Sábado. 22.09.2018 |
El tiempo
Sábado. 22.09.2018
El tiempo

El PP repite error

LA MOCIÓN de censura se le atraganta al PP. Si nos atenemos a las expresiones del portavoz, Rafael Hernando -"fraude infame"- o del coordinador general, Fernando Martínez Maíllo, habría que decir que le afecta de forma peligrosa o asfixiante. ¿Cómo se puede pedir un debate sobre el estado de la nación a un gobierno en las mismas horas en que prometían sus cargos los nuevos ministros en La Zarzuela y realizaban de forma civilizada -entrantes y salientes- el traspaso de carteras? Si esa es la línea que marcan de oposición -cuestionar incluso la legitimidad del nuevo Gobierno- volverán a repetir dos errores de bulto, y manual de comunicación, en el pasado: la desinformación que practicó el Gobierno de Aznar ante los atentados del 11-M en Madrid y la posterior no asimilación de los resultados electorales que llevaron al ínclito Rodríguez Zapatero a La Moncloa, cuya legitimidad también cuestionaron.

Los primeros responsables fueron los Aznar, Acebes y Zaplana. Alguien debería realizar una llamada a la responsabilidad de estos locuaces portavoces: no se puede cuestionar el funcionamiento de un sistema democrático cuando se cumplen las reglas establecidas. Y, parece que tampoco sea ese el camino para ganar espacio electoral y credibilidad. Si la oposición que se practique frente al Gobierno de Pedro Sánchez va a ser una carrera por parecer el más radical y demoledor, es probable que la preocupación e incerteza que generaba Sánchez con su acceso al poder, que se calmó como muestran los mercados, se traslade ahora hacia la oposición.

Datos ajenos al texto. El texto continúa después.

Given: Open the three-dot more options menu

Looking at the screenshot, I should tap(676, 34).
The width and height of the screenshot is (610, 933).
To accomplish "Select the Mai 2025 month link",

El relevo en el PP y la llegada de Núñez Feijóo a Madrid puede convertirse en una urgencia nacional y no de partido. Como escribe el historiador y periodista Tom Burns, "España se convierte en el socio adulto, fiel y responsable de la UE en el flanco mediterráneo". El Gobierno que presenta Sánchez no refleja ese "voto Frankenstein" de separatistas y populistas. Si los mercados se comportan con tranquilidad, la práctica de la oposición no puede seguir en lenguaje apocalíptico.